If you’ve been delving into the online world at all, you’ve probably heard the term “tribes.” For several years, management consultants, social networks, business book authors and others have been using this term to describe groups of people who come together around a cause, a project, a way of thinking, a hobby or an interest. Tribes can exist within organizations or outside of them, but the one thing they have in common is that they want someone to lead them.
One of the more recent additions to this line of thought is Seth Godin’s book, Tribes: We Need You to Lead Us.
Tribes is a slim book you can read in a day, and it’s short on details. Don’t read it thinking it will teach you how to launch a company, use Twitter, win over a community of bloggers or create a street team to spread the word about your product or book. But do read it if you’re confused about social networking and why you should get involved with it.
There are ideas in here that may change the way you think about the internet and what it means to lead within it. Sometimes, changing how we think is more important (and more difficult to master) than making a to-do list. Here are a few nuggets I mined from Tribes that I plan to share with my clients:
- 1,000 true fans are enough to make an impact.
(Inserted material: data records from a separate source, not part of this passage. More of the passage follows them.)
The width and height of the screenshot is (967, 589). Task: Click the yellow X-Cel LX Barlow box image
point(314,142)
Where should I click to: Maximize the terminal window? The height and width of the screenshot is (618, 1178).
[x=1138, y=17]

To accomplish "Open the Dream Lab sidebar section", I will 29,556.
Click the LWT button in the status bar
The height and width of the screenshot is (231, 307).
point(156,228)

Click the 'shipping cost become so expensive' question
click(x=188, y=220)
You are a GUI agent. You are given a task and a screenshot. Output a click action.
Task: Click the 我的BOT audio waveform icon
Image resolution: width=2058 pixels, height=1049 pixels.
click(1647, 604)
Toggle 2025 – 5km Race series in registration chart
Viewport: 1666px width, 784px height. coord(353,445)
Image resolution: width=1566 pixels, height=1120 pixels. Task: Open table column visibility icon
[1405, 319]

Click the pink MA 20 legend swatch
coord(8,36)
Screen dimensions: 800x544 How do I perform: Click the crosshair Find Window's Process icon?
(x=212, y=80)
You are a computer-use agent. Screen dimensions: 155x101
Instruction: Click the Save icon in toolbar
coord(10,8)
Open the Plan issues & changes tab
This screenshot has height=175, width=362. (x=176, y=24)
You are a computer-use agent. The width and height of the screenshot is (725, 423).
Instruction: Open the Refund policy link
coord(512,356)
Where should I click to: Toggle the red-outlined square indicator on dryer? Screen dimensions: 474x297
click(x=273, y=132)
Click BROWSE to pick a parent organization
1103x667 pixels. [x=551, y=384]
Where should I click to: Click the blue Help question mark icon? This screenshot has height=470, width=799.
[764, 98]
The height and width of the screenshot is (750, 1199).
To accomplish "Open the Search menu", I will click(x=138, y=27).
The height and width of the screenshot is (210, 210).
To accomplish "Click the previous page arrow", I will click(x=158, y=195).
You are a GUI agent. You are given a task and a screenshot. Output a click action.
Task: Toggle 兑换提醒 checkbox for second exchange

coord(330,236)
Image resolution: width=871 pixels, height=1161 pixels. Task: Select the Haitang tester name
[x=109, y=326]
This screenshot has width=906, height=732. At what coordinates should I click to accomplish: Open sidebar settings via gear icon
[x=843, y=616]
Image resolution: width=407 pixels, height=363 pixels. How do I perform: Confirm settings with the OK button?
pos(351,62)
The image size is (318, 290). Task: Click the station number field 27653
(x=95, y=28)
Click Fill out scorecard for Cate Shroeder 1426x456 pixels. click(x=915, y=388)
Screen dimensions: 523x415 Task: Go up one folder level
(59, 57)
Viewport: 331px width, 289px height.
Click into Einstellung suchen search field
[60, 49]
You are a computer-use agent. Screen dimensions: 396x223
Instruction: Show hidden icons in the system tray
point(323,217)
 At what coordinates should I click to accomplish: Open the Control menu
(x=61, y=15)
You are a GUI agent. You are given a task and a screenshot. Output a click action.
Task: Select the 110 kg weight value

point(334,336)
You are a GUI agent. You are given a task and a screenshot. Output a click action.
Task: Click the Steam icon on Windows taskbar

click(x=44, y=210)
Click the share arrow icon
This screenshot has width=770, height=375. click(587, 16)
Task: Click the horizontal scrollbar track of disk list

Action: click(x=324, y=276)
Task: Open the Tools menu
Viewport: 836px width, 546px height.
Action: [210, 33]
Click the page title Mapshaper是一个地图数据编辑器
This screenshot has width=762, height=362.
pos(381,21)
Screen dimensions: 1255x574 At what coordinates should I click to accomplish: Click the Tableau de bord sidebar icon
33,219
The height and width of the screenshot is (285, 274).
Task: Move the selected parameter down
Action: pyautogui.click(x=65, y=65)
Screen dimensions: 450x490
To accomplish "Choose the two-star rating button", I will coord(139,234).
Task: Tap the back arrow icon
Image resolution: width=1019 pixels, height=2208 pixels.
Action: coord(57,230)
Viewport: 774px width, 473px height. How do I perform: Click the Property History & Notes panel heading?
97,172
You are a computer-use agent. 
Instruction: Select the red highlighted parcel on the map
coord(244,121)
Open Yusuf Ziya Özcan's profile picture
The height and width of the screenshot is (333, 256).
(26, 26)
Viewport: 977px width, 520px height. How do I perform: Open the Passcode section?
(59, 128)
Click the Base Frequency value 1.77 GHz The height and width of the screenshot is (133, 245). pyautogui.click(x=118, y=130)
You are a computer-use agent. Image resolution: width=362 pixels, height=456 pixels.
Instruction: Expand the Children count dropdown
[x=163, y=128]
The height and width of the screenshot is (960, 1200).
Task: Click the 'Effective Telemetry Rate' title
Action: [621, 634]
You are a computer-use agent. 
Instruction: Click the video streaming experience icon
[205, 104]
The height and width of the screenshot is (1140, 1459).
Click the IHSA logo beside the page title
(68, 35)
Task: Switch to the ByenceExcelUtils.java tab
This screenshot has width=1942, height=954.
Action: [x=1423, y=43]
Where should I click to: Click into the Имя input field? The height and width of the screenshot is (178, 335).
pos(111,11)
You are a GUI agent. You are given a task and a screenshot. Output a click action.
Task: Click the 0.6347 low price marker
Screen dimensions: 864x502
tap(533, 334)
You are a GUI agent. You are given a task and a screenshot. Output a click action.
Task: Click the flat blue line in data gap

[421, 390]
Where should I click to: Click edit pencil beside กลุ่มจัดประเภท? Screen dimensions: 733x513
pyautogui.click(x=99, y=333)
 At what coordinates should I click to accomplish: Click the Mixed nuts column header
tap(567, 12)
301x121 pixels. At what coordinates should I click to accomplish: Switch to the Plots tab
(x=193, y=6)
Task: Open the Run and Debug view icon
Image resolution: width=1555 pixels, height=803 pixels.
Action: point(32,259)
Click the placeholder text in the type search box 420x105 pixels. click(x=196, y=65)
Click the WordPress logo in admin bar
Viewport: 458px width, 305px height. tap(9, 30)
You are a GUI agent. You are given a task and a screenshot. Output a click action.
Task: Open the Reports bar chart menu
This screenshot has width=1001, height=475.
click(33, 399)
- Recognize people who are doing things right or making contributions; then amplify their efforts. (In other words: identify your biggest supporters and pay attention to them.)
- Exciting ideas spread, but they won’t spread if you don’t sound–or feel–excited about them.
- Don’t focus on making your tribe bigger; make it tighter. Give your fans ways to communicate with one another.
- Assemble a tribe and lead them to where they’re already going. (There’s no need to re-invent the wheel. People already want your idea, book or product. Find them.)